Nasir Arshan, Kim Kyung Mo, Caetano-Anollés Gustavo
Department of Biosciences, COMSATS Institute of Information TechnologyIslamabad, Pakistan.
Evolutionary Bioinformatics Laboratory, Department of Crop Sciences, University of Illinois at Urbana-ChampaignUrbana, IL, United States.
Front Microbiol. 2017 Jun 23;8:1178. doi: 10.3389/fmicb.2017.01178. eCollection 2017.
Untangling the origin and evolution of viruses remains a challenging proposition. We recently studied the global distribution of protein domain structures in thousands of completely sequenced viral and cellular proteomes with comparative genomics, phylogenomics, and multidimensional scaling methods. A tree of life describing the evolution of proteomes revealed viruses emerging from the base of the tree as a fourth supergroup of life. A tree of domains indicated an early origin of modern viral lineages from ancient cells that co-existed with the cellular ancestors. However, it was recently argued that the rooting of our trees and the basal placement of viruses was artifactually induced by small genome (proteome) size. Here we show that these claims arise from misunderstanding and misinterpretations of cladistic methodology. Trees are reconstructed unrooted, and thus, their topologies cannot be distorted by the rooting methodology. Tracing proteome size in trees and multidimensional views of evolutionary relationships as well as tests of leaf stability and exclusion/inclusion of taxa demonstrated that the smallest proteomes were neither attracted toward the root nor caused any topological distortions of the trees. Simulations confirmed that taxa clustering patterns were independent of proteome size and were determined by the presence of known evolutionary relatives in data matrices, highlighting the need for broader taxon sampling in phylogeny reconstruction. Instead, phylogenetic tracings of proteome size revealed a slowdown in innovation of the structural domain vocabulary and four regimes of allometric scaling that reflected a Heaps law. These regimes explained increasing economies of scale in the evolutionary growth and accretion of kernel proteome repertoires of viruses and cellular organisms that resemble growth of human languages with limited vocabulary sizes. Results reconcile dynamic and static views of domain frequency distributions that are consistent with the axiom of spatiotemporal continuity that is tenet of evolutionary thinking.

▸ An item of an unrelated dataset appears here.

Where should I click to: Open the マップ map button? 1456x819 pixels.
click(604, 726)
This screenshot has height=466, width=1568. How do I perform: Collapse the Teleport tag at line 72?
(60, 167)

理清病毒的起源和进化仍然是一个具有挑战性的命题。我们最近利用比较基因组学、系统发育基因组学和多维标度法研究了数千个完全测序的病毒和细胞蛋白质组中蛋白质结构域的全球分布。一棵描述蛋白质组进化的生命之树显示,病毒从树的基部出现,成为生命的第四个超群。一棵结构域之树表明现代病毒谱系起源于与细胞祖先共存的古代细胞。然而,最近有人认为,我们的树的生根以及病毒的基部位置是由小基因组(蛋白质组)大小人为诱导的。在这里,我们表明这些说法源于对分支系统学方法的误解和错误解读。树是无根重建的,因此,它们的拓扑结构不会因生根方法而扭曲。在树中追踪蛋白质组大小以及进化关系的多维视图,以及对叶稳定性和分类群排除/纳入的测试表明,最小的蛋白质组既不会被吸引到根部,也不会导致树的任何拓扑扭曲。模拟证实,分类群聚类模式与蛋白质组大小无关,而是由数据矩阵中已知进化亲属的存在决定的,这突出了在系统发育重建中进行更广泛分类群采样的必要性。相反,蛋白质组大小的系统发育追踪揭示了结构域词汇创新的放缓以及反映赫普斯定律的四种异速生长标度模式。这些模式解释了病毒和细胞生物体核心蛋白质组库在进化生长和积累过程中规模经济的增加,这类似于词汇量有限的人类语言的增长。结果调和了结构域频率分布的动态和静态观点,这与时空连续性公理一致,而时空连续性公理是进化思维的原则。